The desire for anywhere, anytime access is important. But you have to balance that with ensuring that information assurance is maintained. When you access sensitive company resources from your local coffee shop, are you sure you are doing it safely?
I am not one to normally go out and demo how bad it is out there. For that, you can watch your favorite screencasts on YouTube where 12 yr old kids show how easy it really is to hack over top a death metal music bed or the latest rave music. However, I have made an exception for Harry and the team at SMBNation and will conduct a progressively more detailed hack live on stage in Vegas. With permission from the conference organizers and the conference center, I will take over the wireless network and do some more sinister attacks to demonstrate just how easy it is.
So if you are interested in learning just how easy this really is, and more importantly learn how to defend against it... I highly recommend you come check out my session. "GS2 102: hack the Biz - Exploring the insecurities of small business". I promise you will learn something. And may actually have some fun in the process.
This will NOT be recorded, or performed again. You have to be there to see this in action.
Hope to see you there.
NOTE: Although I will be conducting a live attack, I will NOT be explaining step by step how to do it.
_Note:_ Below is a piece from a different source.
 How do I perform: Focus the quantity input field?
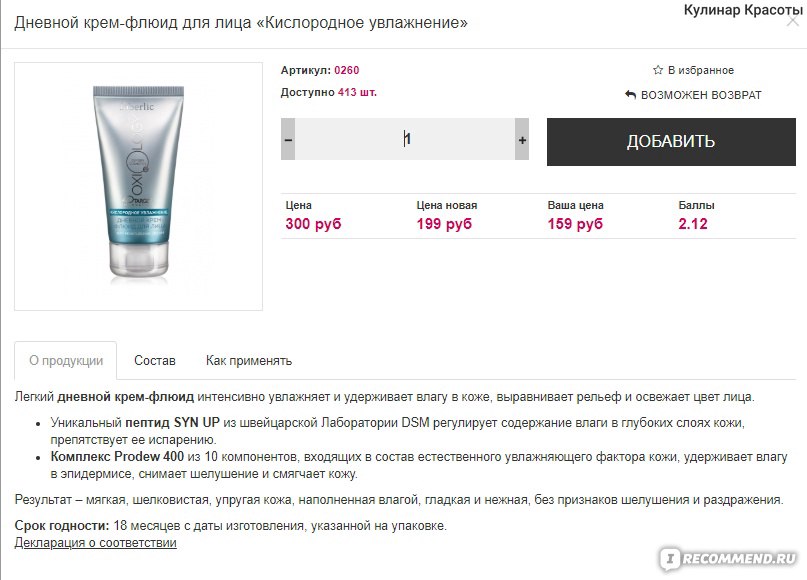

For that, those who stay till the end and talk to me in the halls will get some pointers on how to learn more.
Looking forward to it!
Posted by: PDF Suite | October 19, 2010 at 06:56 PM
Dana:
I was in attendance for your Hack the Biz presentation. I wanted to say thank you for the most practical and real world demonstration on network insecurity I have seen. It was incredibly uncomfortable to watch you work, as throughout your demo, I found myself going over in my head some of our clients' network configurations--and realizing just how insecure they are. I'm not sure how else to praise the presentation you offered, except to tell you I have already begun network audits at two of our customers' sites to see where I have been failing to provide the best security available. So a very sincere thank you, for enlightening me on such an important subject.
Posted by: Geoff | October 26, 2010 at 01:35 AM
Thanks for the kind words Geoff. That is EXACTLY the reason I decided to do the presentation. To hear you are reviewing your current client implementations, I have reached my goal.
Thanks for attending the session. I am happy to hear it made you uncomfortable, and more importantly, happy to see you take action as soon as you got back from Vegas. Good on ya!!
Posted by: Dana Epp | October 26, 2010 at 09:02 AM